>>How about creating a new connection and pass the same connection string to the constructor?
>>
>>
>>SqlConnection NewCon = new SqlConnection(globalSqlConnection.ConnectionString);
>>
>>Dim NewCon as New SqlConnection(globalSqlConnection.ConnectionString)
>>
>
>I believe this is what I had before I made the change. I had something like this:
>
>
> oCommand.Connection = oApp.aConnection(nConnectionString, 2)
>
>
>But, assigning the application connection to oCommand.Connection was making it to be used globally and collisions were presents.

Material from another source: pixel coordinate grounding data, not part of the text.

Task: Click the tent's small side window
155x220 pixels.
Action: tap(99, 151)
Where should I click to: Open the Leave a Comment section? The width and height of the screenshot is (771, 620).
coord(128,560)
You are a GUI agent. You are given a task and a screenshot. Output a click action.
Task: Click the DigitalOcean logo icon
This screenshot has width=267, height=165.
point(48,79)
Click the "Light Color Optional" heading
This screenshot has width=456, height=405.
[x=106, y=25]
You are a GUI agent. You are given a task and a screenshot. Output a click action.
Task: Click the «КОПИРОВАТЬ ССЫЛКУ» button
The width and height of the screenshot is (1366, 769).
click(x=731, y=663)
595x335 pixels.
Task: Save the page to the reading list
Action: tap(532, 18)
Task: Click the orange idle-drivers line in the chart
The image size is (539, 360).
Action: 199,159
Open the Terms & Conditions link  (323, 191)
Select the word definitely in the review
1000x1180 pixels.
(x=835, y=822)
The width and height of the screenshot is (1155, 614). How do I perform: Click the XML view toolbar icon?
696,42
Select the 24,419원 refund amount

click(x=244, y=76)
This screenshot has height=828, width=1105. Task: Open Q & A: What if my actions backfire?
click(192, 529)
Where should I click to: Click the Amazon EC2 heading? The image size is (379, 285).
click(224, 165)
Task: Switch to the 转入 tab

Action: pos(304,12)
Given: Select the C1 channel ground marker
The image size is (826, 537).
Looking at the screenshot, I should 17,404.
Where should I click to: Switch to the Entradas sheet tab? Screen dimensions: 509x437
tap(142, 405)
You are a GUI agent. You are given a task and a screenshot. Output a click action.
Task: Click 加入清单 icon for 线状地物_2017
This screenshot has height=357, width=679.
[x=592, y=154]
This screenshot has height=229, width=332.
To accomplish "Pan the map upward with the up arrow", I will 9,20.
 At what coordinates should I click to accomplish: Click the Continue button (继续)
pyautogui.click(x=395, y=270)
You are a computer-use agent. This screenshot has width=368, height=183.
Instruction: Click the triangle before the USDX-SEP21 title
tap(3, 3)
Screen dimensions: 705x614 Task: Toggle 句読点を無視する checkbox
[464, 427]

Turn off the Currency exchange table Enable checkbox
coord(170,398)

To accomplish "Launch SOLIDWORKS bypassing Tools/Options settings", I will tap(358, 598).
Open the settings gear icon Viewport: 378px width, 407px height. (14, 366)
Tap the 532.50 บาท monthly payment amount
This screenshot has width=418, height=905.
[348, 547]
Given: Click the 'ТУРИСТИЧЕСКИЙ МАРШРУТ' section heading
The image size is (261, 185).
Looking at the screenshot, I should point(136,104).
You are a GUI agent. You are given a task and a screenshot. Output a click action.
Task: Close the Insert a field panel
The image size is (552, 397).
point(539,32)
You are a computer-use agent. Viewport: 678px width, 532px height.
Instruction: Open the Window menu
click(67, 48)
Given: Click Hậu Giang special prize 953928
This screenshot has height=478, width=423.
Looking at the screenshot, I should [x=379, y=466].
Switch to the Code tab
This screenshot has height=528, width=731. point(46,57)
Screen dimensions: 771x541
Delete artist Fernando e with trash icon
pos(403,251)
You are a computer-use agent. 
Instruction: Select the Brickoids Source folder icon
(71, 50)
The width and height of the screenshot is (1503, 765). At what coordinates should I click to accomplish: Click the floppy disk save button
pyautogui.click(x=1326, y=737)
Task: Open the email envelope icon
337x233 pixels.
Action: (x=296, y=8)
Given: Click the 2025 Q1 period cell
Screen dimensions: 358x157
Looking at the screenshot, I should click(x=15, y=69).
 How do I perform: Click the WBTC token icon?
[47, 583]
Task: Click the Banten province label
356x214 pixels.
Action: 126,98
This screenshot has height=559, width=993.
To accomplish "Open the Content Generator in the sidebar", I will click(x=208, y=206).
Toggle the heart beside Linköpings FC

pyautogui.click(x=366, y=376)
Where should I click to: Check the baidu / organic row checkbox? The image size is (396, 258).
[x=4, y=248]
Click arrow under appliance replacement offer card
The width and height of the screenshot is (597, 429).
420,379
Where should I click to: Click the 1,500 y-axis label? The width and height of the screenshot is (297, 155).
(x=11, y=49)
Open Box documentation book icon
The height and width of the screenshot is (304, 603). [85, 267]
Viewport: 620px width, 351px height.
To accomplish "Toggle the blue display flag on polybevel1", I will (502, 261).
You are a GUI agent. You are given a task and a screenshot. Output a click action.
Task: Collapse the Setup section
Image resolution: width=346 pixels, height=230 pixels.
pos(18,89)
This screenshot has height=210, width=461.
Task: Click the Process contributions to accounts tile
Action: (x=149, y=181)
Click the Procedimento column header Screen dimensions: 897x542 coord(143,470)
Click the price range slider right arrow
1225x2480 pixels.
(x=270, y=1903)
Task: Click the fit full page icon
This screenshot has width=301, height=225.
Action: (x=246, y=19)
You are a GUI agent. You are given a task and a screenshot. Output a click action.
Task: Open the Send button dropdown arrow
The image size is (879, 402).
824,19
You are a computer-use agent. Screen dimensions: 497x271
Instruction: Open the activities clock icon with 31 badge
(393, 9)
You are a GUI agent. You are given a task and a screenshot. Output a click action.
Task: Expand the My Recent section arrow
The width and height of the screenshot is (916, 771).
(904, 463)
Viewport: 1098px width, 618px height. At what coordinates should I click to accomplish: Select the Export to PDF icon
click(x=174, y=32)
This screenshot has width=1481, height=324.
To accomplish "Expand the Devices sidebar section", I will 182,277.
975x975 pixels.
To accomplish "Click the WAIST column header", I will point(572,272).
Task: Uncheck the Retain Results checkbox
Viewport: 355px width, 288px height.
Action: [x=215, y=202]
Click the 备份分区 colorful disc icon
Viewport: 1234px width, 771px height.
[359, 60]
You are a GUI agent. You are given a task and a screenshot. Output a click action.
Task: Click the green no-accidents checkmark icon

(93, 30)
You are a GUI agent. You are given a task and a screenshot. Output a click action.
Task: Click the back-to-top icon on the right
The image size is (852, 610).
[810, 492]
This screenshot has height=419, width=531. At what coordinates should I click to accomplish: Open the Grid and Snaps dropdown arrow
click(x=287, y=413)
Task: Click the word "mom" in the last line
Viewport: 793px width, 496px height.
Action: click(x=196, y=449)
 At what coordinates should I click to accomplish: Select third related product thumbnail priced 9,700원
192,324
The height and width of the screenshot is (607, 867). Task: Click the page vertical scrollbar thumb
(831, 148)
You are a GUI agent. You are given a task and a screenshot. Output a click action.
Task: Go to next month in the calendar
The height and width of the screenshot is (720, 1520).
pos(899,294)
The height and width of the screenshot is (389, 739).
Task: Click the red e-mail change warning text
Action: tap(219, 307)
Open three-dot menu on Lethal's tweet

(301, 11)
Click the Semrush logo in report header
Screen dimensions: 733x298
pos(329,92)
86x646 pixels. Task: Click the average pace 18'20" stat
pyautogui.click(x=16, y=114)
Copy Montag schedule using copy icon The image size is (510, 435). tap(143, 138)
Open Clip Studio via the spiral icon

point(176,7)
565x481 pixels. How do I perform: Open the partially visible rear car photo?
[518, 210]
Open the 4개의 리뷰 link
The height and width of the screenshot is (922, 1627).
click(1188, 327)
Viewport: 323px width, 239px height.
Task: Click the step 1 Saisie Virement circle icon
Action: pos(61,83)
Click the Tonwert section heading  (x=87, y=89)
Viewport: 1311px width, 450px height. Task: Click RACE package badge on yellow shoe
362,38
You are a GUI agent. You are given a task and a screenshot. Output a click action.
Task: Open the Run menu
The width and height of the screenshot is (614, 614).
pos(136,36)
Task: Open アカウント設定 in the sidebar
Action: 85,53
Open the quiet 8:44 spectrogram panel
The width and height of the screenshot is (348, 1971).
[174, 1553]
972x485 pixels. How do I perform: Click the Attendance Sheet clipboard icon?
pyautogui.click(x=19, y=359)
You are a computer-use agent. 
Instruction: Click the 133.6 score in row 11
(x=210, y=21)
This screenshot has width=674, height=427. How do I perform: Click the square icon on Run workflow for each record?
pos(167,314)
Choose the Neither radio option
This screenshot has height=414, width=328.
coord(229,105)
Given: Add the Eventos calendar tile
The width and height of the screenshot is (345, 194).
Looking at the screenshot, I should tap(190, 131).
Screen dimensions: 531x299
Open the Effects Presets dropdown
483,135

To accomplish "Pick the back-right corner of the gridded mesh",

So, I change to this:
>
>
> ' Get the proper definition as per the current scope
> If oProcess Is Nothing Then
> oCommand.Connection = oApp.aConnection(nConnectionString, 2)
> Else
> oCommand.Connection = oProcess.aConnection(nConnectionString, 2)
> End If
>
>
>Where oProcess is the connection object which is created at every hit so no collision can occur.
>
>Or, is there a way for me to go back to the old approach and use your approach so I will avoid creating a connection object at every hit? Because, doing that slows down the process by 0.03 second.
Michel,
There's something strange about this. A reference to a connection _is_ the connection. So one reference is the same as another as far as data access goes. Maybe the null reference exception is being caused by unanticipated execution flow rather than anything specifically to do with the connection objects.
When the exception occurs, which object is null (connection or transaction)?